===== Passage provided =====

# PA froggers!



## Allyn Loring

How many Pennsylvania froggers are there on here!And how far from Berwick are you!??


----------



## jfehr232

I am like an hour and 15min away from you! ... Have not been on here lately but stop in every so often.


----------



## girlwithafrogtattoo

I'm an hour and a halfish away from Berwick!


----------



## sports_doc

Have you moved [again] Allyn ?


----------



## Allyn Loring

Before I confuse anyone I LIVE in New Hampshire ! My niece is interested in this hobby so I'm just doing a little inventory of fellow froggers to introduce her to!Shawn I've lived in the same place for over a decade you so ????My niece is in Berwick ,PA just to clarify .....................


----------



## ggazonas

Allyn Loring said:


> Before I confuse anyone I LIVE in New Hampshire ! My niece is interested in this hobby so I'm just doing a little inventory of fellow froggers to introduce her to!Shawn I've lived in the same place for over a decade you so ????My niece is in Berwick ,PA just to clarify .....................


I live in Jenkintown


----------



## Adven2er

I'm about 30 min. away. Swoyersville PA.


----------



## tommy2

I live in Allentown......


----------



## GBIII

I'm in Pottstown. I'm guessing 1 1/2 hrs away or so.


----------



## Zombie Frawg

I'm near Willow Grove.


----------



## d1rocchino

Allentown pa


----------



## Wug

Allentown here


----------



## Dinger

I'm in Pottstown.


----------



## yomamafat

Philly, PA....


----------



## EricB

I'm near Pittsburgh.


----------



## razorTsax

Hey all, just joined and I live in York, PA!


----------



## notEZbeingGREEN

I'm in Norristown,PA(20 miles north of Philly).
Anyone have p terribilis or bicolor froglets available?


----------



## kuvats

im 45 minutes south of erie


----------



## hostilesilence

i live in pittsburgh.. i wanna get a few more frogs for my terrarium


----------



## bradleyfreefall

I live in the Pittsburgh area...............

I'm new to this site and i'm having PROBLEMS navigating it.

How do I put up a post if I am searching for a particular frog?
How do I get permission to post?

i'm also trying to meet other froggers in this area..........

===== Data shown =====

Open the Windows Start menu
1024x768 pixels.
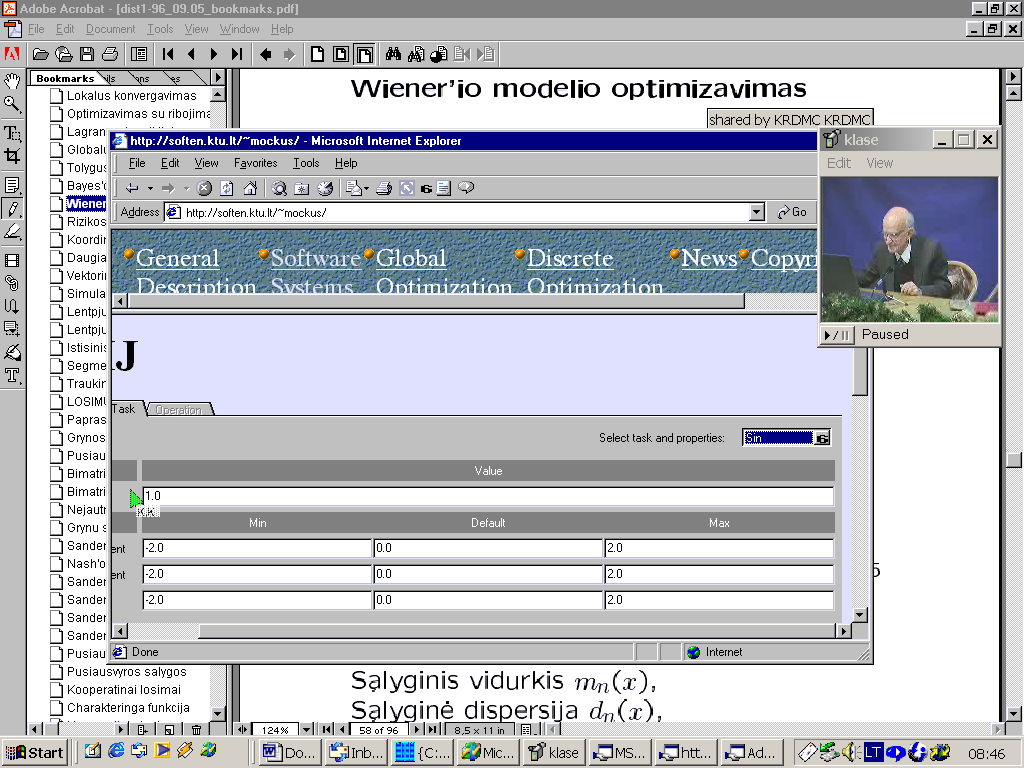pos(36,753)
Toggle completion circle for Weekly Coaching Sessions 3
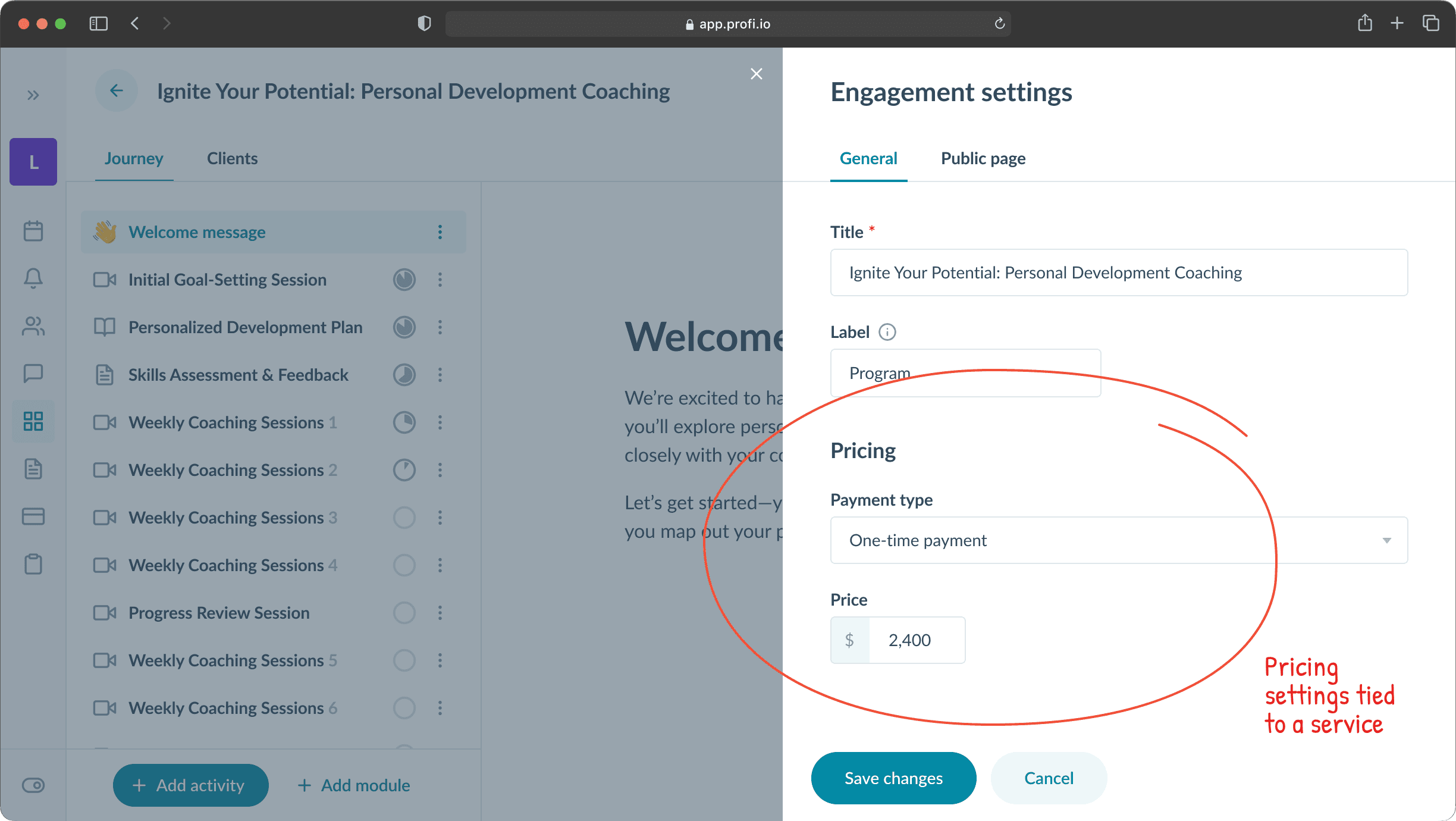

=====

• **To do**
In the "PA froggers!" thread, why does Allyn Loring ask how far other members live from Berwick? Explain in one to three sentences.

• **Solution to this task**
Allyn Loring lives in New Hampshire, but a niece in Berwick, PA is interested in the hobby. The question is a way of taking inventory of fellow froggers nearby to introduce her to.